Implicit Regularization

The weight decay method is an example of the so-called explicit regularization methods. For neural networks, implicit regularization is also popular in applications for their effectiveness and simplicity despite their less developed theoretical properties. In this section, we discuss three implicit regularization methods.
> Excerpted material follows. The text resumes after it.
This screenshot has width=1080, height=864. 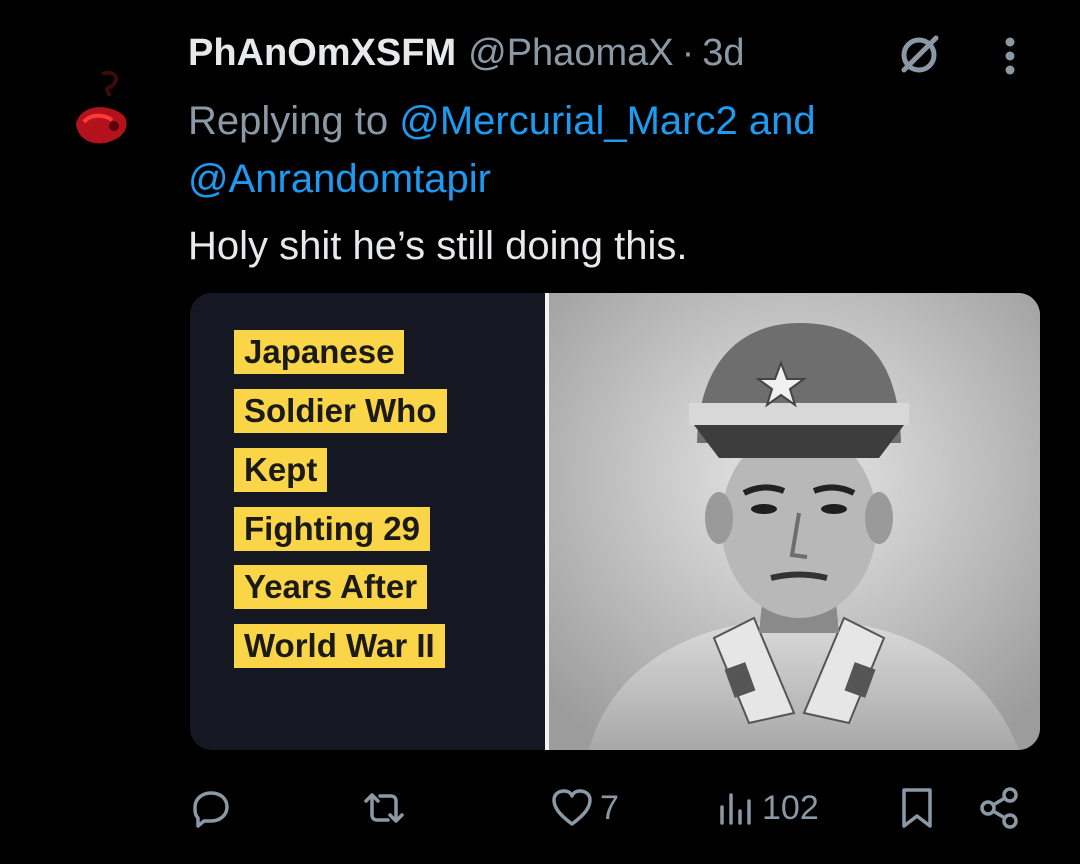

Stochastic Gradient Descent #

One first example is the stochastic gradient descent (SGD) method. The SGD method uses a minibatch $B_t\subset \{1,\ldots,n\}$ each time to replace the batch gradient $g(w(t),b(t))$ with a minibatch gradient given by

$$g_t(w,b)=\frac{1}{|B_t|}\sum_{i\in B_t} \begin{bmatrix}\nabla_{w}\ell(f(X_i;w,b),Y_i)\\\nabla_{b}\ell(f(X_i;w,b),Y_i)\end{bmatrix}.$$

where $|B_t|$ denotes the number of instances in $B_t$. The best practice is randomly partitioning the whole index set into non-overlapping minibatches of (almost) equal size and cycle through these minibatches per epoch. In this way, we use each training example only once per epoch. One may randomly shuffle the dataset and create new non-overlapping minibatches for each epoch. The SGD is noisier and therefore is better at escaping from the local minimum. It may deliver better statistical performance by regularizing the gradient flow over the path.

Early Stopping #

Another example of implicit regularization is the early stopping method. The idea is not to wait until the convergence of the iterative process but use intermediate parameters $w(\tau)$ and $b(\tau)$ even if it is possible to reduce the errors significantly in the next iteration(s). Choosing the stopping time $\tau$ often requires splitting the data into training and validation sets. The following figure from Goodfellow et al. (2016), Chapter 7, illustrates the different behaviors of training and validation losses over epochs.

Early Stopping

We use the training set to compute gradients and update parameters but evaluate average loss over the validation set. We stop early when the validation set loss is nearly minimal.

Dropout #

Our last example is the dropout method, which sets activations randomly to 0 with a given probability in every step (or epoch). As different sets are used over epochs, all neurons are used in the long run. To aggregate the estimates over different dropout sets, one needs to re-weight the activation accordingly. We omit these technical details but refer to Section 7.12 of Goodfellow et al. (2016).